The first appointment
I had my first prenatal appointment with the doctor today and I feel extremely crushed by it. I don’t go to the doctor unless I really really think it’s necessary, my daughter doesn’t go either unless it’s serious (like when she fell on her head off our bed one night). Doctors make me uncomfortable and I usually find they lie about things because they don’t expect the patient to know.
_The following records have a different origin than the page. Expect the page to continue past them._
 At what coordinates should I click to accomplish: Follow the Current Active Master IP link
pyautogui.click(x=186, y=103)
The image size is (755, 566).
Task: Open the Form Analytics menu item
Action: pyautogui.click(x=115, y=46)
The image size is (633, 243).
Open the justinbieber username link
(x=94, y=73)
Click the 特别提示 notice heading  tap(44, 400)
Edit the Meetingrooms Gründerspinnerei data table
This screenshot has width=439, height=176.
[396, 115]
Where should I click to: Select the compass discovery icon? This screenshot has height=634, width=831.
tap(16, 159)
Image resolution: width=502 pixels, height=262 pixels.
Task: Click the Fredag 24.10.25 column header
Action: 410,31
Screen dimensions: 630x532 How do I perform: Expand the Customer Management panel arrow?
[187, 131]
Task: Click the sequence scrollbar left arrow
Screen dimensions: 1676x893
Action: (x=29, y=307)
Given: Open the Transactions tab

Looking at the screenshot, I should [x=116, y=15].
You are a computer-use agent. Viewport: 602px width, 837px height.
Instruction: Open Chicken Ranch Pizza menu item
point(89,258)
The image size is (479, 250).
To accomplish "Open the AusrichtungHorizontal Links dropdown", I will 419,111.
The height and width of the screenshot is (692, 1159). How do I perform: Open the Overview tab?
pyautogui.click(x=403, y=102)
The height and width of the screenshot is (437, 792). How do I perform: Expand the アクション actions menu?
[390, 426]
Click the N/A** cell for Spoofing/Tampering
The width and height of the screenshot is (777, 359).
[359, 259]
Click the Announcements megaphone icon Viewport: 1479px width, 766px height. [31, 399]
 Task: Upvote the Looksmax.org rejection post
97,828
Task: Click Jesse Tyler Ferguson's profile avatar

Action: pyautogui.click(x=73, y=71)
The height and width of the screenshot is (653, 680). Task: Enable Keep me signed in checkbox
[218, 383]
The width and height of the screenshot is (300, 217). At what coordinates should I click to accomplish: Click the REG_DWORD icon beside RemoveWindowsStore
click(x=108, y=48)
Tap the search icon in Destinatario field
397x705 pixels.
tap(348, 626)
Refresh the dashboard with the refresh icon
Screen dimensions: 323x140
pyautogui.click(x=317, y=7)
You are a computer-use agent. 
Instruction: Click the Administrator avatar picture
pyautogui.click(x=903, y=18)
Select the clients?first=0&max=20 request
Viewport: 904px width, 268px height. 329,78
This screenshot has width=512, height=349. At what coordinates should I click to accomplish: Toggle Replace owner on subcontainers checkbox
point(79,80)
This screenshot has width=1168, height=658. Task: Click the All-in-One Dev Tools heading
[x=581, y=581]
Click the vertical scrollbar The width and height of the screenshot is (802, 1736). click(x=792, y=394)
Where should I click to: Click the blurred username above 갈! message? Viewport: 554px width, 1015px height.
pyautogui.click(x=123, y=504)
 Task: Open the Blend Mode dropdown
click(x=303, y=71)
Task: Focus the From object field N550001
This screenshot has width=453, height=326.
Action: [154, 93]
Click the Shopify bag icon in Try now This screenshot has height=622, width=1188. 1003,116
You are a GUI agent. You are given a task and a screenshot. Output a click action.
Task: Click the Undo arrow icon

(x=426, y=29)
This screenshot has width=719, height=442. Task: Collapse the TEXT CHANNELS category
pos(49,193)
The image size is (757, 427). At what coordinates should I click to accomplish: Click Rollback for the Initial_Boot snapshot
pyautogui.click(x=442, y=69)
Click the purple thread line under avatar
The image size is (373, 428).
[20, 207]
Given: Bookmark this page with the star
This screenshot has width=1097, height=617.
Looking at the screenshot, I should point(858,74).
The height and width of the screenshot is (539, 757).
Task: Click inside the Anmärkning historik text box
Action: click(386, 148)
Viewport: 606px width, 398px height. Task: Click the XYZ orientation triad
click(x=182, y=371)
With my last child I had midwives and we had a planned home birth. After 25 hours of labour at home, hard back labour, we went to the hospital because I was too tired to keep the positions I needed without more pain relief. I felt completely comfortable with my midwives and they allowed me to have my own decisions about my baby and body no questions asked. I actually told my husband I would not move somewhere without midwives unless we were done having babies. As it goes….he lost his job of 5 years and we moved to a small town with no midwives except for 4 hours away. There’s only two OBs in this town and both are somewhat pompous, older, non-open minded men from other countries. The man I got basically told me I was making dumb decisions and the outright lied to me. I turned down all testing and he told me since my previous care is in another province he can’t get my previous records so I had to get the testing done again (that’s a lie). He told me if I did not get blood tests that the government would make me do it after the baby is born (lie). He told me I would have to get a rubella vaccination after the baby is born, right away (huge lie). He told me I was irresponsible, that I would harm my baby, that I am too young to make these decisions and that he didn’t agree with any of what I was saying. He made me feel extremely uncomfortable, like if I end up giving birth at a hospital he will go against everything I say not to do, and I don’t feel like I should be anxious or fighting for my choices while giving birth. My sister was my doula previously and she will be this time as well, she was amazing and dealt with the doctors/nurses for me. I just feel like my options this time are so limited and I feel extremely anxious about it. Ugh….If we had more money right now I would pay a travelling midwife to come here!
ugh.. this sucks.. I am worried about judgmental doctors if I am lucky enough to have kids.. I dont want to vaccinate on the traditional schedule and hear that docs can be horrible about that.. at least where I live I can shop around.. sounds like u dont have a choice about urs.